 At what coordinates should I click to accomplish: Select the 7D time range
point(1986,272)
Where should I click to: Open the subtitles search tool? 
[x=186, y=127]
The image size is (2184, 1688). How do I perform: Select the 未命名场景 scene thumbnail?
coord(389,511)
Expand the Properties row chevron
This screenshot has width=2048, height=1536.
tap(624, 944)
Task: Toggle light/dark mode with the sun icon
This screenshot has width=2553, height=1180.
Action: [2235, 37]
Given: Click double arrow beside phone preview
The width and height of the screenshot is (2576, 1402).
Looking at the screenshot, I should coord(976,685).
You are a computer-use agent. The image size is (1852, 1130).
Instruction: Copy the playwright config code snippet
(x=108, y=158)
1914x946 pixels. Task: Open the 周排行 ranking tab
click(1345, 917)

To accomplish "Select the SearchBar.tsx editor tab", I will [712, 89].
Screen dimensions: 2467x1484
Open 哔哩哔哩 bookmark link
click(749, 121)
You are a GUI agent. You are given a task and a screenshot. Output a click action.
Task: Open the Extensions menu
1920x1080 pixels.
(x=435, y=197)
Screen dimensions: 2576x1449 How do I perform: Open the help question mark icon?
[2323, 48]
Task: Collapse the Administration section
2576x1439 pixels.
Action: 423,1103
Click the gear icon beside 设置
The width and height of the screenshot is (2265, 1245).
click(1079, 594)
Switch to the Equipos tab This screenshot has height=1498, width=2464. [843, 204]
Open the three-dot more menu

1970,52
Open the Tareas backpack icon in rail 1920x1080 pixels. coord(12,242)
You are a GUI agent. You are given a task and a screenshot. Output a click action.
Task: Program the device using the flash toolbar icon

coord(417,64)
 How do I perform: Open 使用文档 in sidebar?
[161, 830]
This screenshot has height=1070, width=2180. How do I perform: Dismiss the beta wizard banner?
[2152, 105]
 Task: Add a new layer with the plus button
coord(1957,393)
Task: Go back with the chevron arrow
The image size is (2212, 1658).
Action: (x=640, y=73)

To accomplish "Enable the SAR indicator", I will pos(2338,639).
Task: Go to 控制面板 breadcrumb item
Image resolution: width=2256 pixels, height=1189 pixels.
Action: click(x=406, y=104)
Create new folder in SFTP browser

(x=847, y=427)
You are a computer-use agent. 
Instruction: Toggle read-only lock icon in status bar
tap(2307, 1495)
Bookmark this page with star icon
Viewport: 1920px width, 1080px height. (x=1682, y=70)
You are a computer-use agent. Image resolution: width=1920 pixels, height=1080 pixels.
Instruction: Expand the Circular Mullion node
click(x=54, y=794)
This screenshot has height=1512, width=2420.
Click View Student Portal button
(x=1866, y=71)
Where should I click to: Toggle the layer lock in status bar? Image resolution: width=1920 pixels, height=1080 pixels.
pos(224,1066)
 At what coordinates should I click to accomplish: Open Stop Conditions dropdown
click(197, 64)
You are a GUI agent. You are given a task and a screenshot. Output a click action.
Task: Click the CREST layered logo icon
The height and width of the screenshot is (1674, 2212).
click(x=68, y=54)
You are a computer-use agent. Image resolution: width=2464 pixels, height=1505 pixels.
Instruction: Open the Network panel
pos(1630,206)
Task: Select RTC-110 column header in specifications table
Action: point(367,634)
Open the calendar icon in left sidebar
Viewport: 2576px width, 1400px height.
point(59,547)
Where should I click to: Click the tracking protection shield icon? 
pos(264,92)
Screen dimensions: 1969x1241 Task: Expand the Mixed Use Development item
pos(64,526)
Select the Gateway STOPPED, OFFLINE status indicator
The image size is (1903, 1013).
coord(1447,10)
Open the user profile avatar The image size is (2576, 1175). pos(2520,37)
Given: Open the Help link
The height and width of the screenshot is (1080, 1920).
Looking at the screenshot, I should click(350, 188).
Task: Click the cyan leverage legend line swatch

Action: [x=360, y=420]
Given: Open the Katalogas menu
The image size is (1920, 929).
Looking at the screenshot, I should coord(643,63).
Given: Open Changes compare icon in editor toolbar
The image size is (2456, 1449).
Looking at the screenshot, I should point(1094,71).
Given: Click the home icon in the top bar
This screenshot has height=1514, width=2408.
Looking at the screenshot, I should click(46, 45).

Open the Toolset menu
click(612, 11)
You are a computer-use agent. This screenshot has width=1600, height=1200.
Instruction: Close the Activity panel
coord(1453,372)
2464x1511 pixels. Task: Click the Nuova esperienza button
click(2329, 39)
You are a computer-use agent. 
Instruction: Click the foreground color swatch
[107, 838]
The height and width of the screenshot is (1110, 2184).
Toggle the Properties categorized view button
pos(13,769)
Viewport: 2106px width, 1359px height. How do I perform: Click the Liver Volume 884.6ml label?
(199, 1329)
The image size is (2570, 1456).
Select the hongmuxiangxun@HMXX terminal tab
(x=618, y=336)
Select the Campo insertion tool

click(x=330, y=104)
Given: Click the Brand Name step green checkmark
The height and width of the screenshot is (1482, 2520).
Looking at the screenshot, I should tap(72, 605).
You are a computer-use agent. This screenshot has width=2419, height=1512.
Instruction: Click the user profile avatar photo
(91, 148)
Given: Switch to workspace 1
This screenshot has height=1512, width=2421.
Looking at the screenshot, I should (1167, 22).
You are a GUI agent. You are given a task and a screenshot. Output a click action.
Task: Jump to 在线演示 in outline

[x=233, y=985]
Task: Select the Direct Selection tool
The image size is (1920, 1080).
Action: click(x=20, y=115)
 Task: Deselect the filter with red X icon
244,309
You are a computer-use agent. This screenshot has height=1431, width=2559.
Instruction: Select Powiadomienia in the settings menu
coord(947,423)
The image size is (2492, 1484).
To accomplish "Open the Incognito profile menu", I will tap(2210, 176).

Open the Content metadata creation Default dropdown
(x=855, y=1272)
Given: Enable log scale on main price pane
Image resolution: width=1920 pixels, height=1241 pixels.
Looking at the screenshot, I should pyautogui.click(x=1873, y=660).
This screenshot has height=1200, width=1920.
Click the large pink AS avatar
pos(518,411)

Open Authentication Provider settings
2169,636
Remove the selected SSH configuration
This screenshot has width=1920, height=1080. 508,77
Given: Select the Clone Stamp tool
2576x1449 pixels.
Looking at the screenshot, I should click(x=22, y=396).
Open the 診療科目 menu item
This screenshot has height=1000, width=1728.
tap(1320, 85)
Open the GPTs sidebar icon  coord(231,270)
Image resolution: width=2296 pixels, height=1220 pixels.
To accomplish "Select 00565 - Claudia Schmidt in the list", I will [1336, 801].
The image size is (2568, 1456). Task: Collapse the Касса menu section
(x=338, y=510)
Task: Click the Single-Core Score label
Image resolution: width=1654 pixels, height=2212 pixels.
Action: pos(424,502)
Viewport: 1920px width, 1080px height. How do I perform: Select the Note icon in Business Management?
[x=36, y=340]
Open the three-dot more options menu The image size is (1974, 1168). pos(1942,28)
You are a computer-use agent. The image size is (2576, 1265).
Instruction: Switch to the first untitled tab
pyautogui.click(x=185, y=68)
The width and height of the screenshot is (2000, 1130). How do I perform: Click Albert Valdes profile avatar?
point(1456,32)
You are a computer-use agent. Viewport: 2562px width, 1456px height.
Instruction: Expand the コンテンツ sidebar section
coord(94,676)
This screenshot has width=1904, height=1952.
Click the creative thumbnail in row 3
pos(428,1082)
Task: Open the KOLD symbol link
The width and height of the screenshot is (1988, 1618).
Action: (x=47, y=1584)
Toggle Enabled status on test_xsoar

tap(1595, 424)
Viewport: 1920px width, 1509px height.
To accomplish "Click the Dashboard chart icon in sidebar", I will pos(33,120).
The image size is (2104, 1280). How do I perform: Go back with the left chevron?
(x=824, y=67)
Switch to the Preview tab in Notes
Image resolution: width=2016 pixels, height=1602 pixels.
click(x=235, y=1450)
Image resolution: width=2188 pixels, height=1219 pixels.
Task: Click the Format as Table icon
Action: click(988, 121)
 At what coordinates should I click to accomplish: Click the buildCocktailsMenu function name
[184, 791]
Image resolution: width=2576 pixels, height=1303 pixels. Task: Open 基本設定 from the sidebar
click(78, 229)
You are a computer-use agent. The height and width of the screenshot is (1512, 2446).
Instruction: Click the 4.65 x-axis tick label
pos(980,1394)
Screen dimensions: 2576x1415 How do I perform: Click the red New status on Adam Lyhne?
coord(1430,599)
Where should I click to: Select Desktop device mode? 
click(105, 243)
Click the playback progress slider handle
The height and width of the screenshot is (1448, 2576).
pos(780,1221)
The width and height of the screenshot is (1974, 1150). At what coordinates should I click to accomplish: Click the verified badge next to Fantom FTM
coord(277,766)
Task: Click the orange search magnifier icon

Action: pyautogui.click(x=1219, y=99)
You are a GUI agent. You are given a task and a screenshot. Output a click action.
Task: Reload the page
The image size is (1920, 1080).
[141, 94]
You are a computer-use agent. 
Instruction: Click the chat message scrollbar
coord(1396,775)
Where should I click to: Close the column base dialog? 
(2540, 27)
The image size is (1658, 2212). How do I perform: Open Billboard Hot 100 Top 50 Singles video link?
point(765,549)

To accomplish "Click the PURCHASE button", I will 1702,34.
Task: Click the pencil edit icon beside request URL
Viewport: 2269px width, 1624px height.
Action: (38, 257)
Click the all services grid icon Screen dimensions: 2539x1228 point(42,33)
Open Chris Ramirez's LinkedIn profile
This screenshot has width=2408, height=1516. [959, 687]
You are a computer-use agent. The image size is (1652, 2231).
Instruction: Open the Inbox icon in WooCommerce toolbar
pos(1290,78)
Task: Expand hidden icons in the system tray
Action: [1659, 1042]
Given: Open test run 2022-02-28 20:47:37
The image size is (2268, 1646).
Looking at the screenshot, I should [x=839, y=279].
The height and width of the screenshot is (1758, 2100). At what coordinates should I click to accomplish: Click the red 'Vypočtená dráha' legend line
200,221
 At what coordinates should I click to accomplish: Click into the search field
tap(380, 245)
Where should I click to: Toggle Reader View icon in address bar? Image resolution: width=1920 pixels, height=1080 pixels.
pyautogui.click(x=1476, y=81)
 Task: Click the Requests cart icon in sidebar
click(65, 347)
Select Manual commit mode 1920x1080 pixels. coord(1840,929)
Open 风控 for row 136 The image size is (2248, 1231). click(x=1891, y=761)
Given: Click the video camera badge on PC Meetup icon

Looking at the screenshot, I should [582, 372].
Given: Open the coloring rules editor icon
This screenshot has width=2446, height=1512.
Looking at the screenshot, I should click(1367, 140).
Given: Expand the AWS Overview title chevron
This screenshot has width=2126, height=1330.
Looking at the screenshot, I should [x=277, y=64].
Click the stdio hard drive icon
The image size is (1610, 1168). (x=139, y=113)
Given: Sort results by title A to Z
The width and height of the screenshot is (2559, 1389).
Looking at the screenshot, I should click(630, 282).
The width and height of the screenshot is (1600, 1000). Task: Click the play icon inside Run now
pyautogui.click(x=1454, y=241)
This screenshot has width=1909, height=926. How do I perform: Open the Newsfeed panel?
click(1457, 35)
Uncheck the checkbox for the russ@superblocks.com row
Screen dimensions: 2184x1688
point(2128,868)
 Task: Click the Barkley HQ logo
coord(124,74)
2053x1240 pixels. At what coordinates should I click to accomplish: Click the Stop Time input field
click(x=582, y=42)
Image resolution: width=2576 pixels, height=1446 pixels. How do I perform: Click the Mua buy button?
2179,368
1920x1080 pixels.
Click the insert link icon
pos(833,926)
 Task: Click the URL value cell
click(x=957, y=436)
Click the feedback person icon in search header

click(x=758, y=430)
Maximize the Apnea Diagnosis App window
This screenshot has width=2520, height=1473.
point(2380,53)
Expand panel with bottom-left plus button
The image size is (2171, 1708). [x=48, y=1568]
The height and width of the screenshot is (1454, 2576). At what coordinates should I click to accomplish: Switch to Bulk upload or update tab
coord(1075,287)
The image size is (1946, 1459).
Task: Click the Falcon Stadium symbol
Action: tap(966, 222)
§ §
— WHAT TO PRODUCE —
Set down exactly the lines from the start of the records to the line with "You are a computer-use agent. The image size is (1852, 1130).". Include that line, and add nothing more.

— REPLY TO THE EXERCISE —
 At what coordinates should I click to accomplish: Select the 7D time range
point(1986,272)
Where should I click to: Open the subtitles search tool? 
[x=186, y=127]
The image size is (2184, 1688). How do I perform: Select the 未命名场景 scene thumbnail?
coord(389,511)
Expand the Properties row chevron
This screenshot has width=2048, height=1536.
tap(624, 944)
Task: Toggle light/dark mode with the sun icon
This screenshot has width=2553, height=1180.
Action: [2235, 37]
Given: Click double arrow beside phone preview
The width and height of the screenshot is (2576, 1402).
Looking at the screenshot, I should coord(976,685).
You are a computer-use agent. The image size is (1852, 1130).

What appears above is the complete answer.